Saturday Rules

Austin Murphy. Saturday Rules. A Season with Trojans and Domers (and Gators and Buckeyes and Wolverines. HarperCollins. 2007. Copyright © 2007 Austin Murphy. 978-0-06-137577-4.

Austin Murphy, a long-time writer for Sports Illustrated, loves college football. He loves its traditions, wackiness, and big upsets. He loves its fun.

It is, in all its variegated splendor, the antidote to the corporate, clinical NFL, where the grail is parity, and a head coach needs a special waiver from the league to wear a suit on the sideline. Indeed, college football is the opposite of the pinched, unsmiling bureaucratic No Fun League, which last January put the kobosh on a church’s plan to use a wall projector to show the Colts-Bears Super Bowl game, tut-tutting that it would violate copyright laws.

Saturday Rules is his evidence: a chronicle of the 2006 Division I football season.

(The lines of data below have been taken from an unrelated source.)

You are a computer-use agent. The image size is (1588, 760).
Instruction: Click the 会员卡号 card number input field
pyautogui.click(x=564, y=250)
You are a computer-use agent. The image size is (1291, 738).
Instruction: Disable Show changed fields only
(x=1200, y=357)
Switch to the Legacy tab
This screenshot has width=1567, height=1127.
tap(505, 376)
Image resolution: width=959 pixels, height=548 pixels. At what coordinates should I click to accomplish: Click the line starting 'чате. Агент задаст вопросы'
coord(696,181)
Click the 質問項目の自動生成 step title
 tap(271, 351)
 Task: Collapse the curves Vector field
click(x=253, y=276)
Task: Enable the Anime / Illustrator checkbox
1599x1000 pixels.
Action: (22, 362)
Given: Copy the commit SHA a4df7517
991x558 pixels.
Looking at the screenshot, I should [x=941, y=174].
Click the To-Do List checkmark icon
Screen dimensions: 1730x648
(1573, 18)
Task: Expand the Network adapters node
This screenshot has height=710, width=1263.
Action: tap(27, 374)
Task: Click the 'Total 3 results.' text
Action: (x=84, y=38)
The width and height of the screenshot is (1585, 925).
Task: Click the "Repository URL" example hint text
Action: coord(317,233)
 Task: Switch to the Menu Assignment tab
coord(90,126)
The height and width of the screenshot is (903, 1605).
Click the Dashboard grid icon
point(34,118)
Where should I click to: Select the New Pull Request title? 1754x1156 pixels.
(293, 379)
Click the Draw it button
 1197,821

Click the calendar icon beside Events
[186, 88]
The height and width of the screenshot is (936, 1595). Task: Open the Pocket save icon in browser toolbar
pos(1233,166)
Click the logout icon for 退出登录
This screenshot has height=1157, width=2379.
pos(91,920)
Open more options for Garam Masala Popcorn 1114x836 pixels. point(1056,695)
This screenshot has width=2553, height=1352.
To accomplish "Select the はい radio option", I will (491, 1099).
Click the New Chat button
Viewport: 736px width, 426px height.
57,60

He travels the country and takes part in a wide range of rituals: the Salute to Troy, the rolling of Toomer’s corner, a drum line in South Bend. He recounts the stunts of the ever-creative (if sometimes too creative) Stanford marching band. The crown of the season, of course, is Boise State’s victory over Oklahoma—an upset the likes of which the NFL hasn’t seen since the AFC-NFC merger and will likely not see again.

So there’s lots of fun here. Murphy is less than forthcoming about exposing the NCAA underbelly. He makes no mention of academic cheating. (He’d probably call it a scandal with an attempt to glamorize it.) Boosters who essentially bribe athletic departments to land a recruit or fire a coach are nowhere to be found here. Hard-core recruiting violations—all of which involve grown men and 17- and 18-year-old students—aren’t here to crash the party.

That’s not to say that Murphy isn’t right on the essential point: college football is more dramatic and more fun than its professional older brother. The traditions surrounding the college game are often a much-needed antithesis to lifeless commercial-driven events. Murphy would do far more justice to a very interesting game by pointing out that the drive to win is a two-edged sword. It can result in great efforts (see Boise State) and great shame. Making that point doesn’t rob the game of its high points, but it could make it clear that football, like all pursuits of excellence, needs to be vigilant about itself.